At-Large Director: Guy Sievert (2022-2023)

Director of the Board, Nestucca-Neskowin-Sand Lake Watershed Council

Guy Sievert is a resident of the coastal community of Neskowin and a board member for the Nestucca, Neskowin, Sand Lake Watersheds Council. For the last seventeen years he has worked to protect the ecosystem services that watersheds provide and more recently, focused on source water protection for water districts. He has been a member of the Watershed Council board for fifteen years having served as its president for ten years. Originally from upstate New York, Guy spent thirty five years as an administrator and faculty member at colleges and universities in New York, West Virginia and Oregon. Guy and his wife Donna have three adult children and four grandchildren, all living in the greater Portland metro area. 

Business Development Committee Chair: Heather King (2023)

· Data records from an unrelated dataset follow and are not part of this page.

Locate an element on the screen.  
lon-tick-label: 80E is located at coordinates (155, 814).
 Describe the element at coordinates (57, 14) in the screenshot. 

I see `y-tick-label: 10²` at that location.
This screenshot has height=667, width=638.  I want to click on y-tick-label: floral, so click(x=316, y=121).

Executive Director, Columbia Slough Watershed Council

Heather is a passionate lifelong social justice advocate, educator, and leader who has dedicated her life to promoting JEDI (Justice, Equity, Diversity, and Inclusion) principles and practices. With a Master’s in Social Justice Education from the University of Massachusetts Amherst and an MBA in Nonprofit Management and Social Policy from the Heller School at Brandeis University in Waltham, MA, Heather has an in-depth understanding of how to create positive social change. Through her work, Heather has had the pleasure of connecting and educating volunteers, partners, and donors on the importance, vitality, and joy of Oregon’s natural resources, especially its waterways. 

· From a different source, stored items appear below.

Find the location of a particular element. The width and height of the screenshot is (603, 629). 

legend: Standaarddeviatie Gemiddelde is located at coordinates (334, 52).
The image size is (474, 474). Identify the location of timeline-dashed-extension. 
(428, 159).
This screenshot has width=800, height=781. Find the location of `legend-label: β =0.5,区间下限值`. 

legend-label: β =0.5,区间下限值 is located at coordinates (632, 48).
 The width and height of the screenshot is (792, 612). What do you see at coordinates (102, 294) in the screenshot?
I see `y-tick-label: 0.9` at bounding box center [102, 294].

She has over 15 years of experience working in the nonprofit sector, and an additional 10 years in the private sector as an accounts manager in the mutual fund and Medicaid health insurance industry. Five years ago, Heather returned to mission-driven work, and relocated to Portland.  She is currently the Executive Director of the Columbia Slough Watershed Council.  She started that position just a year ago and prior to that helped reset and rebuild the fundraising program for 350PDX and was the as Deputy Director at Willamette Riverkeeper for 4 years, where she was responsible for all fundraising, staff development, supervision, and worked on several committees to educate people about the importance of the Willamette River. In addition to her professional achievements, Heather is the founder of two nonprofits, including Pride Zone, a center for GLBTQA+ young people in Northampton, MA, and Brandywine Roller Derby in Downingtown, PA. 

Heather is a true nomad at heart and loves exploring new cultures, meeting people, and experiencing all that the world has to offer. When she’s not exploring, Heather enjoys cooking, baking, Legos, Dungeons and Dragons, and a good book. 

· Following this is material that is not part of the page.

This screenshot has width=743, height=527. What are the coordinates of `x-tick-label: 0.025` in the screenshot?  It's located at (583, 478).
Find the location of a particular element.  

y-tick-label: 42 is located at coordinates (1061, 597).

Membership Services Committee Chair: Shannon Richardson (2022)

South Santiam Watershed Council 

Shannon is the Executive Director of the South Santiam Watershed Council. With a background in fisheries and public administration, she brings more than 15 years’ experience in the public sector to her current work. Shannon is drawn to service leadership and collaborative governance, leading her to seek creative ways to match needs and opportunities. Outside of work, she is part of a beautiful family that consists of more animals than people. She enjoys bestowing baked goods on people randomly, and pursuing unreasonable feats of endurance.